** Dataset records follows **

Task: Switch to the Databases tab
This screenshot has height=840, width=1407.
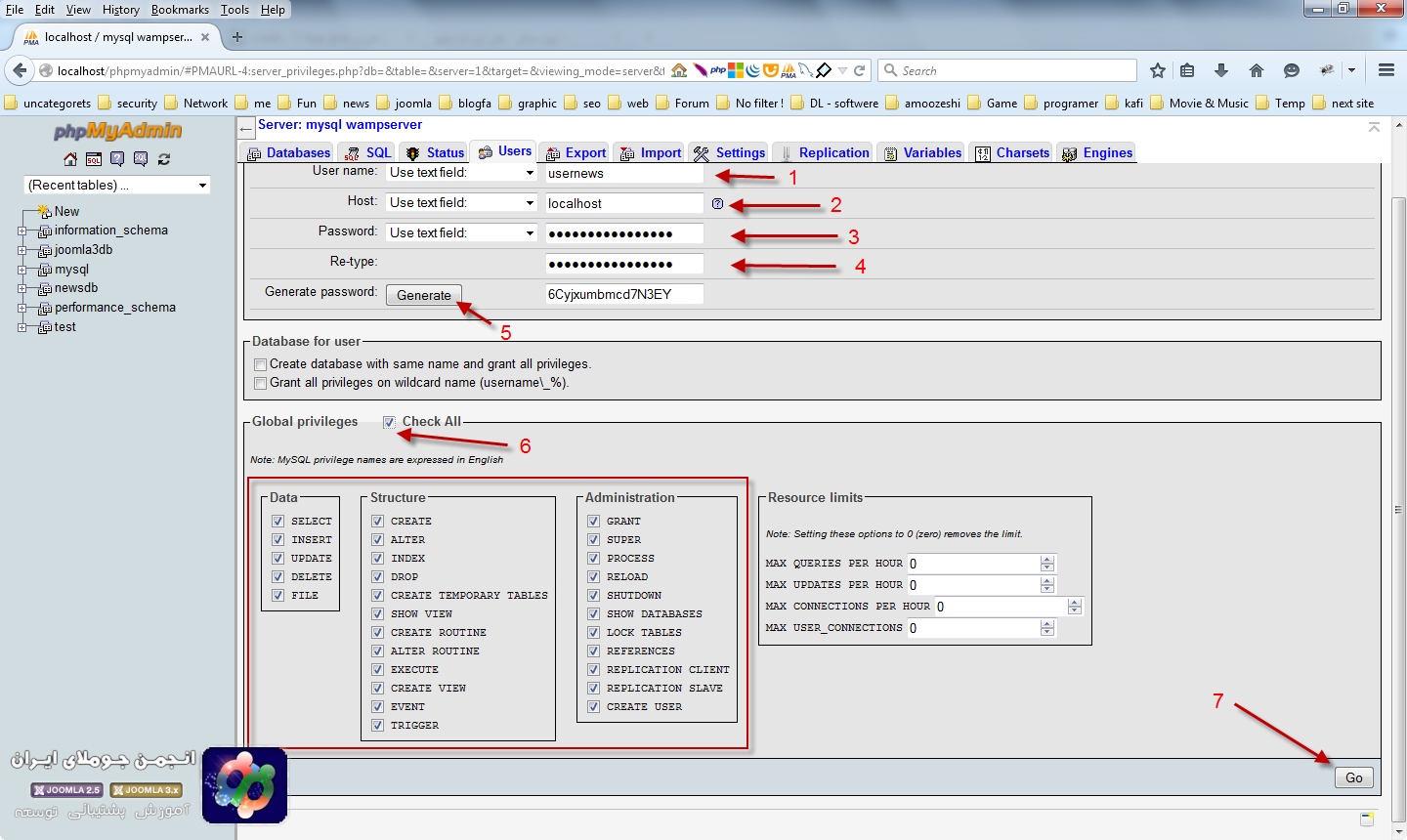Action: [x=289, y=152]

** End of Dataset records **
** Dataset records follows **

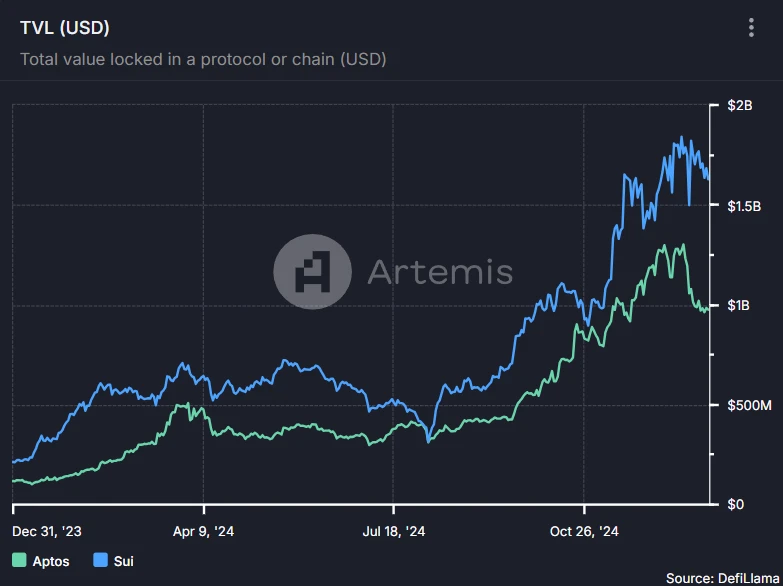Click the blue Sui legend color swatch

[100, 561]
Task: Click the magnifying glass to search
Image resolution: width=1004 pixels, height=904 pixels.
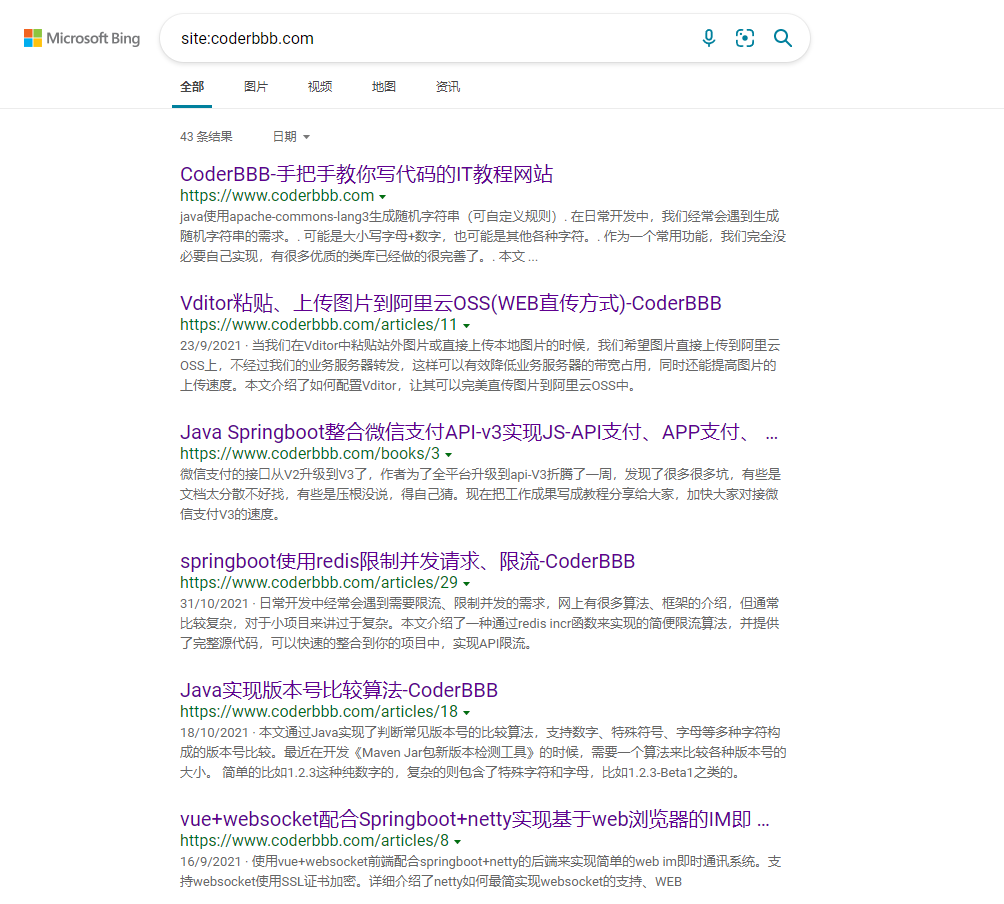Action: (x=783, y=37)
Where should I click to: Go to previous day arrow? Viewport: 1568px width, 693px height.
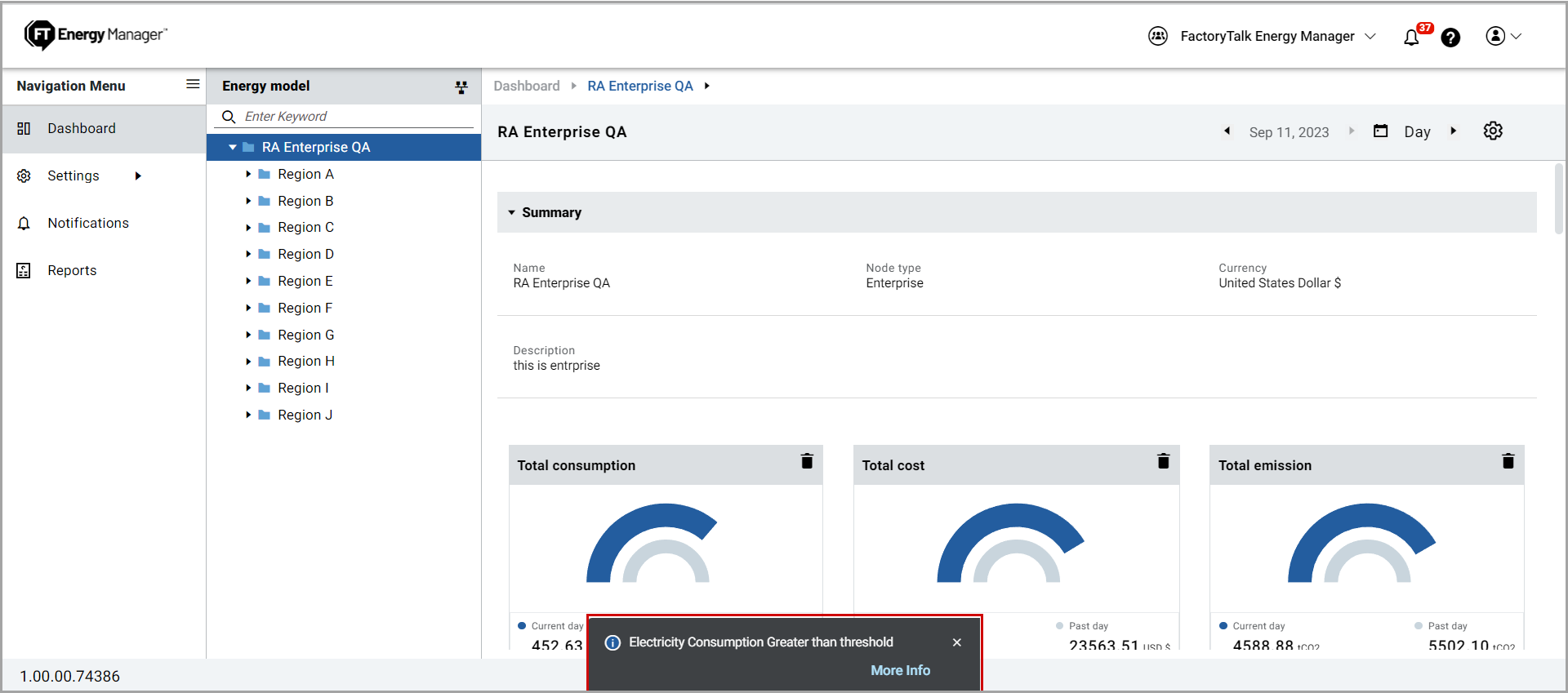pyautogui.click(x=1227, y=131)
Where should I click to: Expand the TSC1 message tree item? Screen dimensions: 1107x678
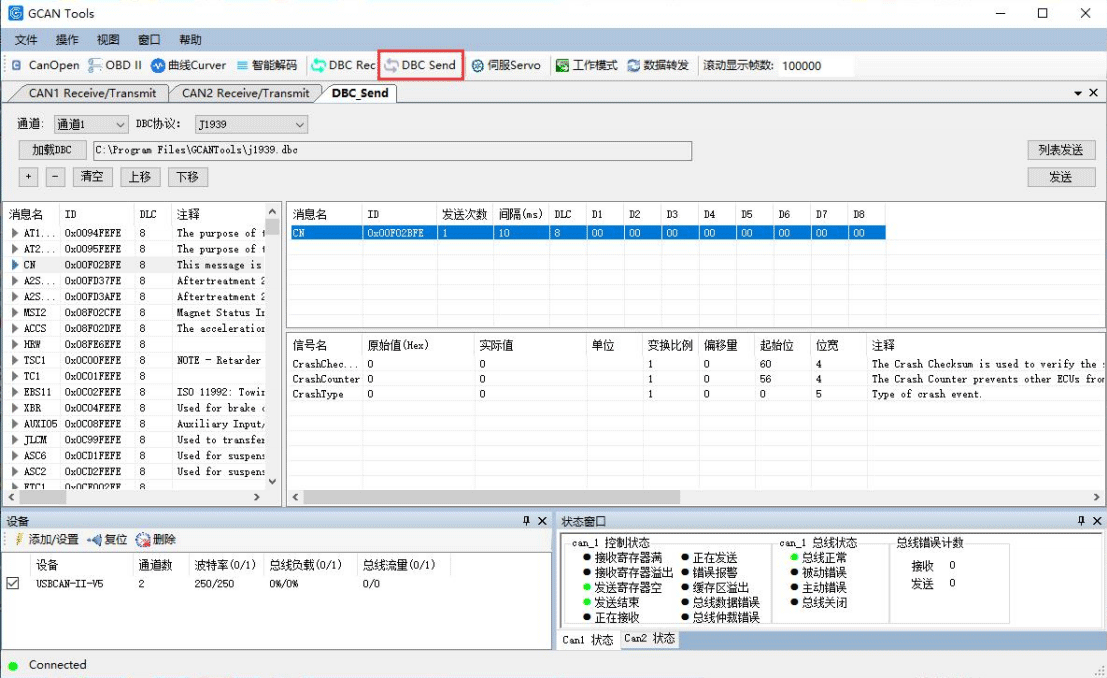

** End of Dataset records **

Description of the task: What you return from the records above should be exactly everything from the line with "Where should I click to: Go" down to the line with "Where should I click to: Expand", both kept, and no pictures.

Exercise output:
Where should I click to: Go to previous day arrow? Viewport: 1568px width, 693px height.
pyautogui.click(x=1227, y=131)
Where should I click to: Expand the TSC1 message tree item? Screen dimensions: 1107x678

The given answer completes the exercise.